I watched as my Ethiopian colleague stood looking at a piece of art in the gallery just outside our office. His expression was just as quizzical as mine had been the week before. The centerpiece of the exhibit looked as if the artist had gotten drunk, said, “The hell with it,” and begun slinging fistsful of paint onto the canvas.
“I said to my colleague, “Don’t worry, there’s a story behind it,” at which, he promptly walked around the easel and looked at the back of the canvas. When I explained that “having a story behind it” is simply a figure of speech that means there’s more to a thing than meets the eye,” he dropped his head and laughed at himself.
I knew there was a story behind the painting because the artist had come to the campus and given a talk on his creative process. During his visit, the artist and I ambled through the gallery and stopped in front of the centerpiece. “This one,” I said pointing to the large abstract painting, “what was your inspiration?” And I waited to hear what possibly could’ve inspired such a bold and blinding spectrum.
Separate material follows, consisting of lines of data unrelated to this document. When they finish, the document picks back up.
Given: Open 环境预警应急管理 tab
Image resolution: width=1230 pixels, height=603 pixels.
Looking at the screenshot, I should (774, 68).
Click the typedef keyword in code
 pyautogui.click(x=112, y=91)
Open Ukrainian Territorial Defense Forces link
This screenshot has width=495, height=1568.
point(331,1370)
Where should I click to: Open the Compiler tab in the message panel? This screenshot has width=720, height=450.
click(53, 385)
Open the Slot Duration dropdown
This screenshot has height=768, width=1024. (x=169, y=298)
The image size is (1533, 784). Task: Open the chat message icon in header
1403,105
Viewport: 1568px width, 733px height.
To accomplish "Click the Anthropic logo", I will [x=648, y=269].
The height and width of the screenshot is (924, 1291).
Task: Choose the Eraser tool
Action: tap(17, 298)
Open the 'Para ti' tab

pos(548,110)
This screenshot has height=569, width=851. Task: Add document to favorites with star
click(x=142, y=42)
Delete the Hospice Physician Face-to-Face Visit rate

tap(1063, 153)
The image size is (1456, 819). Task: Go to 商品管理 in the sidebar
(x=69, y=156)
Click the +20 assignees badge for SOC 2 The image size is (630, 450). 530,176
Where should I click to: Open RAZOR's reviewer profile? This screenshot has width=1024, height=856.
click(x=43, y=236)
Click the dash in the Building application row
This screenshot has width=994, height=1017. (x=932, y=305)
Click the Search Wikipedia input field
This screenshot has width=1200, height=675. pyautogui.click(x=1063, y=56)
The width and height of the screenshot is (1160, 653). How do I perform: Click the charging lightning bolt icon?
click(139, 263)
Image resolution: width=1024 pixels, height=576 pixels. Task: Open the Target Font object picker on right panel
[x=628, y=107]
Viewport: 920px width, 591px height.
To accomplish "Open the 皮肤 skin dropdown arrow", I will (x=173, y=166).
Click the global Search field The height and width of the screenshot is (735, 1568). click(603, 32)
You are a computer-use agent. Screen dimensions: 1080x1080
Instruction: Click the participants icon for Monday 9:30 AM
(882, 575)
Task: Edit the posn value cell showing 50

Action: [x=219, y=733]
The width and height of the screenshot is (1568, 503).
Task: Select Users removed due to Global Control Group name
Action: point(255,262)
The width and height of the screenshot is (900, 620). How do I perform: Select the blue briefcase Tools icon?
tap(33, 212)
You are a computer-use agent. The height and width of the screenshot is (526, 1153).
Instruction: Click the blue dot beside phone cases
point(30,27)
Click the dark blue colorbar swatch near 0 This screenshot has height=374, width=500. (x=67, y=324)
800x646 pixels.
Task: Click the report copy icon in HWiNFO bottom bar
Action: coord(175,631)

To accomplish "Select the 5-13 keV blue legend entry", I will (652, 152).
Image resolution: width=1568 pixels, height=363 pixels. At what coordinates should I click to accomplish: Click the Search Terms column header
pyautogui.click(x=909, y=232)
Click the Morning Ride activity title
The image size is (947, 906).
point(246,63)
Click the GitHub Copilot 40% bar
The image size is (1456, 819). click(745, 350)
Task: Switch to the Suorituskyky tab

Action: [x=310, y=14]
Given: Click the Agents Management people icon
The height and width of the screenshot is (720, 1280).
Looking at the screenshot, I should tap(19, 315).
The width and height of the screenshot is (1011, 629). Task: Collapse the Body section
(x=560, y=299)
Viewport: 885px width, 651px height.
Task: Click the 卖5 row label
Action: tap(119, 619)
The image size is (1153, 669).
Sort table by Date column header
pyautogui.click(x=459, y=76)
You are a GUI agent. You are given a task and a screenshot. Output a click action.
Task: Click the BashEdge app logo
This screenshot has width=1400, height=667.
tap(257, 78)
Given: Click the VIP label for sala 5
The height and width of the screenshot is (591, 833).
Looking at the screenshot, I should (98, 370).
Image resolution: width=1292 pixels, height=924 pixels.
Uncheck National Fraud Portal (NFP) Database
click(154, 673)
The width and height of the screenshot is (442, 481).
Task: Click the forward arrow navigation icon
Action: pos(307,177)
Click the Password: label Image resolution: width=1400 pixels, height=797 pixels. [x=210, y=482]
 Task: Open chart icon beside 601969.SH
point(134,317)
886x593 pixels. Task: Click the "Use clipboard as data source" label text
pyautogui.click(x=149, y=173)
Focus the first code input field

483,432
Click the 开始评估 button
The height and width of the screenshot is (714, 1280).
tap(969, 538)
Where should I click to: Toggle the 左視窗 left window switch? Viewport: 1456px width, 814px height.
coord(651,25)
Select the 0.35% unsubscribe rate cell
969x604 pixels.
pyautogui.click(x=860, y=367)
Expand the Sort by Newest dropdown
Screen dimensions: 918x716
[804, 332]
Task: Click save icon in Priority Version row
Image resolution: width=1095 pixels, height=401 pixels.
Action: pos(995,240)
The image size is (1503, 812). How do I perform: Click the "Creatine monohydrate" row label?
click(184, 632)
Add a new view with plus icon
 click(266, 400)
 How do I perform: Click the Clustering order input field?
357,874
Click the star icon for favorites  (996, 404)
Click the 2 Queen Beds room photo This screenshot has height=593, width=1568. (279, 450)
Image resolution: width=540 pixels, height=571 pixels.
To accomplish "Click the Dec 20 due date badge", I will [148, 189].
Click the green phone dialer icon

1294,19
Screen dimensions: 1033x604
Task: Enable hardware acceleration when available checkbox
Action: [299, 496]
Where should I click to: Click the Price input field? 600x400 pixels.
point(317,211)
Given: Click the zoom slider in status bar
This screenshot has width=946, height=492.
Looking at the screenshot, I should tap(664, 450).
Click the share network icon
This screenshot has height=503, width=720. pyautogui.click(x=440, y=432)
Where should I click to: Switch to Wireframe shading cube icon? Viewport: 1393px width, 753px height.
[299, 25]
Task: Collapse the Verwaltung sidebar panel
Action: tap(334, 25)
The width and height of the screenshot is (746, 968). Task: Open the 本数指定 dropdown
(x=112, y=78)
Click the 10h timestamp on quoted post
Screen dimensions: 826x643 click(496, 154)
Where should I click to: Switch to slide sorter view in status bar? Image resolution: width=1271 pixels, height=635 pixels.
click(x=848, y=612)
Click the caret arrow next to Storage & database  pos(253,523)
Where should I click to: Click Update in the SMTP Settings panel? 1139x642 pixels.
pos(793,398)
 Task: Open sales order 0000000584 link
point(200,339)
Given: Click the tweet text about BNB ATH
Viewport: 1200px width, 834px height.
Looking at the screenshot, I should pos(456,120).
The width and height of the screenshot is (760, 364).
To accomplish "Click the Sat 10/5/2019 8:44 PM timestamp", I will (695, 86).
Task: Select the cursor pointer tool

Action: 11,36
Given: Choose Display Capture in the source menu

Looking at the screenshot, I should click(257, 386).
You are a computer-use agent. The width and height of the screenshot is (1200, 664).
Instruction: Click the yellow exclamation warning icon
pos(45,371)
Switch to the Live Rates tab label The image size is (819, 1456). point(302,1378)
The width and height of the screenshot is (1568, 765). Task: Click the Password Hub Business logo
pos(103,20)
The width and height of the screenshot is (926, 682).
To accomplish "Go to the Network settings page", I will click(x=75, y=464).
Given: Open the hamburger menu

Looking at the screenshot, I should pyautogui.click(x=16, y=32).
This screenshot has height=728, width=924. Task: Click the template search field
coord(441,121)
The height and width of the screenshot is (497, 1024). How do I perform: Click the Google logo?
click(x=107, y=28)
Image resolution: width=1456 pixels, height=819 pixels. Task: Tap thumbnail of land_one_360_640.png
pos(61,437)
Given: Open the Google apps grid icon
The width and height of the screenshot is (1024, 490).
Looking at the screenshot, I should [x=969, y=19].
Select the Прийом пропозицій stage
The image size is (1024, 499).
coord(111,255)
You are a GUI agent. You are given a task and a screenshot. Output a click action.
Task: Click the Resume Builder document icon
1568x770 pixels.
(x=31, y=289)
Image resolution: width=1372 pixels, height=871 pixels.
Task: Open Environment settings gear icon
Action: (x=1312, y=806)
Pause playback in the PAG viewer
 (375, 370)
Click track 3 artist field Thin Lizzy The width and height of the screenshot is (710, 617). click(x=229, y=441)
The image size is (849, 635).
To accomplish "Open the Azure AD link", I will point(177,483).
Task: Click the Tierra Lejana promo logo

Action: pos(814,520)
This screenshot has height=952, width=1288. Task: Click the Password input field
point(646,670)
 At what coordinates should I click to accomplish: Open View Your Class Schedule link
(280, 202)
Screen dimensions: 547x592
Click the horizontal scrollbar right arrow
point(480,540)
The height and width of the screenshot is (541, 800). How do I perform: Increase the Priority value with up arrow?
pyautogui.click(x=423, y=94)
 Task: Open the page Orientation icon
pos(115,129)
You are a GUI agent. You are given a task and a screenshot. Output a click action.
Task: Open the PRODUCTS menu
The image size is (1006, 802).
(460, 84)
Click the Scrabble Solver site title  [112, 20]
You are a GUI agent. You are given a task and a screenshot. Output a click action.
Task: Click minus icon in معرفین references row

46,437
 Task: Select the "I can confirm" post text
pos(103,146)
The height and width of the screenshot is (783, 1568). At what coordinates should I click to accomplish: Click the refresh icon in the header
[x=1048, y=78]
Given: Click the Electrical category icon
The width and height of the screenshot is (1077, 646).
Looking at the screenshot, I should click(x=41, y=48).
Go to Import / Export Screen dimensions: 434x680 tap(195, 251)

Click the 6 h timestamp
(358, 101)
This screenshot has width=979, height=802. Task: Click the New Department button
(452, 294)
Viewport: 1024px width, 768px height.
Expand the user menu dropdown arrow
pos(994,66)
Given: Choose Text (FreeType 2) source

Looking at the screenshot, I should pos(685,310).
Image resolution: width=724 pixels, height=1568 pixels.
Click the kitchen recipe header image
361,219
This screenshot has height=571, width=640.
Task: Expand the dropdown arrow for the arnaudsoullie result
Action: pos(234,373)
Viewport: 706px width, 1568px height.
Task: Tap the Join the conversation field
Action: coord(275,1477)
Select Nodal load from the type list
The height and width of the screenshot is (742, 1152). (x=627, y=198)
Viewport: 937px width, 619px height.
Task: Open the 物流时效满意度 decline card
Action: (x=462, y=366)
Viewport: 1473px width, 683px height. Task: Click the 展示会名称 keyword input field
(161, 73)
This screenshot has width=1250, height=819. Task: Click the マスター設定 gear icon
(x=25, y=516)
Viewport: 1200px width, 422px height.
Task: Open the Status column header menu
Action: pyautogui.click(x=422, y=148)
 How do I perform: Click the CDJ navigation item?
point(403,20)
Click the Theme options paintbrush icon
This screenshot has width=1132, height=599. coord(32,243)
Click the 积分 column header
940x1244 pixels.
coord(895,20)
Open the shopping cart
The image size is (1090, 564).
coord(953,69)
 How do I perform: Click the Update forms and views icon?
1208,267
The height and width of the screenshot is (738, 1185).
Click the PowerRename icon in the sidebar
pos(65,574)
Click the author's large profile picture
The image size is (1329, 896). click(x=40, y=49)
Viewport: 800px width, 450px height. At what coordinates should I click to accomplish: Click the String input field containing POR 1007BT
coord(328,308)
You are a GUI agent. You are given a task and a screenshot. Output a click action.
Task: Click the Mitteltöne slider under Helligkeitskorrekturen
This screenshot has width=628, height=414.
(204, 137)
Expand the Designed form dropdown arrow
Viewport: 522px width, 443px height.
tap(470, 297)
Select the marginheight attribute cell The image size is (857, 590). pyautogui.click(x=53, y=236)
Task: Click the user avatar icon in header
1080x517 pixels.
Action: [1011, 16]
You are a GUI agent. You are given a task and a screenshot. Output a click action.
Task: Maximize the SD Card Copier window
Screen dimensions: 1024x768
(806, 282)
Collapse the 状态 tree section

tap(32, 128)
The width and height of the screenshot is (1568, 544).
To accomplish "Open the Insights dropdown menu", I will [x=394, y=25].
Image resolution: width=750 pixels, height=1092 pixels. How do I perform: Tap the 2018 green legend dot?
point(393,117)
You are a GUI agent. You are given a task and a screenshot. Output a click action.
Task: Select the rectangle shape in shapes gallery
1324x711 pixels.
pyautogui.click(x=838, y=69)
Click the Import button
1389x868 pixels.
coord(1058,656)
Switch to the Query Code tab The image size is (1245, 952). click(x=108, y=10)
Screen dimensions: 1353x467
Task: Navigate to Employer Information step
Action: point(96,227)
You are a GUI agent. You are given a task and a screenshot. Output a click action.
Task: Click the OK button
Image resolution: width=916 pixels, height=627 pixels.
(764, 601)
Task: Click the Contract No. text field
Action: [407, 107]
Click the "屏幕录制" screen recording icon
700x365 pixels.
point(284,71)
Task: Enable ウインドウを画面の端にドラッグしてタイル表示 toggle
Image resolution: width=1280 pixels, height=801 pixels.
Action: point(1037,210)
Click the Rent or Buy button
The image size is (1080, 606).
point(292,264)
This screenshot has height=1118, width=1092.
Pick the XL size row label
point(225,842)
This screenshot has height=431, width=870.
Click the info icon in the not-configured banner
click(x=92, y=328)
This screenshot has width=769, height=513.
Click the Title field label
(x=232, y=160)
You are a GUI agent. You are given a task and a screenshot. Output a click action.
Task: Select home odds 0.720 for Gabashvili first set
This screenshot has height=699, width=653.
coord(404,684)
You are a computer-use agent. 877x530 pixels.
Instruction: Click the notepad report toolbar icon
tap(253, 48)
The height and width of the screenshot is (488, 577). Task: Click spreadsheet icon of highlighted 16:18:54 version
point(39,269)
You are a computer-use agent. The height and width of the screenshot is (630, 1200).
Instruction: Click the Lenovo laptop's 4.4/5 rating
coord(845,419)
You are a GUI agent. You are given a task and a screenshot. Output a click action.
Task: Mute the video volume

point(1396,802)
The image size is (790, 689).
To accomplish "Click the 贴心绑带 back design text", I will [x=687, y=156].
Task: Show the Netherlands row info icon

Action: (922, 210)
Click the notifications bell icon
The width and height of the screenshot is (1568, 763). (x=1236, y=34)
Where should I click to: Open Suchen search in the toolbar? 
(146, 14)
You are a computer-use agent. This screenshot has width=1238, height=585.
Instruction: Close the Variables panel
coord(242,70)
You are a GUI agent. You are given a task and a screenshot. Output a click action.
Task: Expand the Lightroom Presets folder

He looked at it, with a sort of nostalgia, and said, “Sunrise.”
Sunrise! With that one word, I had gotten it. I was rendered speechless at the breathtaking beauty that just seconds before had been nothing more than a colorful abstract. With that one-word story, the painting, with its rich colors and random flecks of splintered brilliance, had snapped into crystal-clear focus.
To each other, we, too, are abstractions, pieces of art propped up on easels to be looked upon and marveled at, but we become more than mere abstractions as bits of our stories begin to surface. This is especially true in the art of medicine. A young man who refuses a brain scan because he fears the Secret Service is altering his brain waves is, at once, an abstraction. But if his one-word story is POW, the abstraction instantly snaps into focus. We might not understand the Secret Service and brain waves, but we are familiar with what it means to be a prisoner of war.
Stifled stories also have consequences. Kim Gledhill, in her essay, “Stark like Alex Katz,” holds in her bosom a story of self-imposed exile, which she is unable to share with the very physician whom she believes has triggered it. Yet one wonders, what is his story, this physician who is uncomfortable with the humanness of the people he has sworn to care for? For Kim and her physician, the losses are incalculable; for in the presence of story, healing might’ve settled like dew upon both of them.
Stories are perpetual and have the power to heal. They provide clarity and recognition. A story can dress an abstraction in a suit and tie, and make it resemble your father. It can take a POW and make him your brother. It can take a perplexed Ethiopian and give him the sun.